# Harness pattern



## Aurora (Aug 3, 2005)

Oooh I've seen the most beautyfull harnesses here, we don't have them in Belgium.

Can anyone please please please tell m where I can find a pattern.
I love sewing, Ive made some cool stuff aswell, but Now I really want a harness.hihihihi

My doggies have knitted sweaters, very nice fleace sweaters, joggingsuits and pj's.

Still have to make rayncoats, but found a nice pattern of a rainsuit (latexsuit) wich is closed under the tummy and shuts on the back with a zipper. It has sleeves and pants.


----------



## xx-nathalie-xx (Jan 10, 2005)

you can find harnesses at www.kitchypoochie.com :wink: 

it's in antwerp!


i ordered a lot of mine from ebay :wave: 

kisses nat


----------



## chimom (Apr 1, 2005)

If you are looking for a pattern to make your own, you can find a free vest pattern at www.sewing.circleofcrafters.com. I used this pattern and just modified it some by adding a strip of ribbon down the center back along with a d-ring to attach a leash. They also have a free dress pattern on this site.

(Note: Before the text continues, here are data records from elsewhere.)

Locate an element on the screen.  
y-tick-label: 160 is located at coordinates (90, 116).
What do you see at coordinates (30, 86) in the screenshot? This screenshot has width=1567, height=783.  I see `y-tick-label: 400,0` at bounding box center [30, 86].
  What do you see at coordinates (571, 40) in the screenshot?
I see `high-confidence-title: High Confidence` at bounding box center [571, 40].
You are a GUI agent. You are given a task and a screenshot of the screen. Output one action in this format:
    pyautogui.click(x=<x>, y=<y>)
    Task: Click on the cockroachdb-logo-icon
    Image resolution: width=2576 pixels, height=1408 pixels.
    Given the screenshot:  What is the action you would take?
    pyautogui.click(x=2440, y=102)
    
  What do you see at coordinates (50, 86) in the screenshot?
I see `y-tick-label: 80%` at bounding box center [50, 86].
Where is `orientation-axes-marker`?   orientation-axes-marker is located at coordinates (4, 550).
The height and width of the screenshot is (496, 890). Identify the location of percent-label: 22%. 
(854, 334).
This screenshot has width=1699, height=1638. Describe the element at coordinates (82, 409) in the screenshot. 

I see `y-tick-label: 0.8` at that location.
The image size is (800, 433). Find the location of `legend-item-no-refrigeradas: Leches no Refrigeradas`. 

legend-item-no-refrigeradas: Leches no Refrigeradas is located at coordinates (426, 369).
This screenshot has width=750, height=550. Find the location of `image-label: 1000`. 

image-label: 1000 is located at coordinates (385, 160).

There are also patterns availale in some of the pattern books here in the states. Not sure about where you are, but you should be able to find them at fabric stores that sell patterns.

Hope this helps.


----------



## Aurora (Aug 3, 2005)

Thanks everyone, I'll try that pattern.

kitchypoochie is soooo expensive.
They do have nice things.


----------